From;The specific formula for calculation of hidden layer loss function are as follows:
The loss function in semantic attribute space using maximized based on cross entropy loss function semantic space classification
Probability;The specific formula for calculation of semantic loss function are as follows:
Wherein, Y is the set of all trained classes,It is known class yiSemantic attribute prototype.
The specific steps of step (4) are as follows:
(4-1) is for input picture xi, using trained model prediction, its semantic vector is indicatedHidden layer vector table
Show σiWith its semantic attribute attention pi;
(4-2) is for any classification yu∈Yu, wherein YuIt indicates the unlapped classification of training, calculates separately image xiWith class
Semantic prototypeWith class hidden layer prototypeCosine similarity in semantic attribute space and hidden layer space;Semantic attribute space
Cosine similarity calculation formula are as follows:
The calculation formula of the cosine similarity in hidden layer space are as follows:
The cosine similarity of two spaces is summed to obtain image xiWith class yuBetween similarity, its calculation formula is:
The specific steps of step (5) are as follows:
Using nearest neighbor search algorithm, image x is calculatediIn class set YuOn class predictionIts calculation formula is:
The zero sample learning algorithm reassigned based on semantic attribute attention proposed by the invention, has zero sample learning
All advantages, and can correctly distinguish it is some there are the difficult samples of semantic ambiguity, such as distinguished from pig and spot dog
Out with spotted pig.In practice, zero more previous sample learning algorithm of proposed algorithm, the category on semantic space are found
Property predicted value has much lower variance, and when this makes final searching classification, classification results are influenced by a variety of semantic attributes,
Rather than by one or a small number of attribute forecast more outstanding is dominated.Joint of this algorithm in semantic space and hidden layer space is inferred
On the basis of classification, so that the relationship of two spaces is even closer, avoids image and be correctly sorted in a feature space
In another feature space the problem of mistake classification.

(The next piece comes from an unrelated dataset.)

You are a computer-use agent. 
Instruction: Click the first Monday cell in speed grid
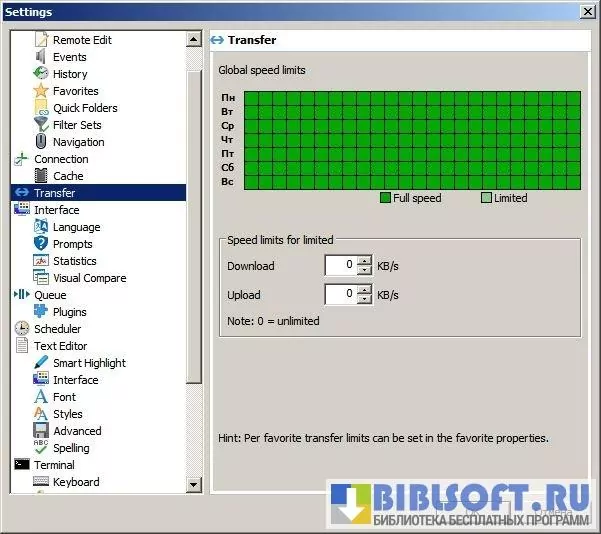coord(249,98)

The present invention also provides a kind of zero sample learning systems that mechanism is reassigned based on semantic attribute attention, including meter
It calculation machine memory, computer processor and is stored in the computer storage and can be held on the computer processor
Capable computer program has with lower module in the computer storage:
Visual signature module captures the deep vision feature of input picture using depth convolutional neural networks;
Visual signature is mapped to semantic attribute space using full Connection Neural Network by vision-semantic mapping module;
Visual signature is mapped to hidden layer space using full Connection Neural Network by vision-hidden layer mapping block;
Semanteme pays attention to power module, utilizes the category information generative semantics space of the shallow-layer visual signature and hidden layer space of image
Attribute attention;
Systematic searching module utilizes the semantic attribute space representation of image, the attention of hidden layer space representation and semantic space
Power carries out image classification;
Classify generation module, for after category of model finishes, external output category result.
Compared with prior art, the invention has the following advantages:
1, semantic attribute attention reassignment algorithm proposed by the present invention, by using the mechanism of attention, so that each language
There are competitive relations between adopted attribute forecast, so that classification results are determined by more semantic attributes, rather than are solely dependent upon portion
Divide semantic attribute more outstanding, to avoid the mistake classification on some difficult samples with semantic ambiguity.
2, the domain migration problem when present invention can infer classification to avoid semantic space and hidden layer spaces union, therefore can be with
Avoid the problem that classification results are intended to training covering class when general zero sample learning.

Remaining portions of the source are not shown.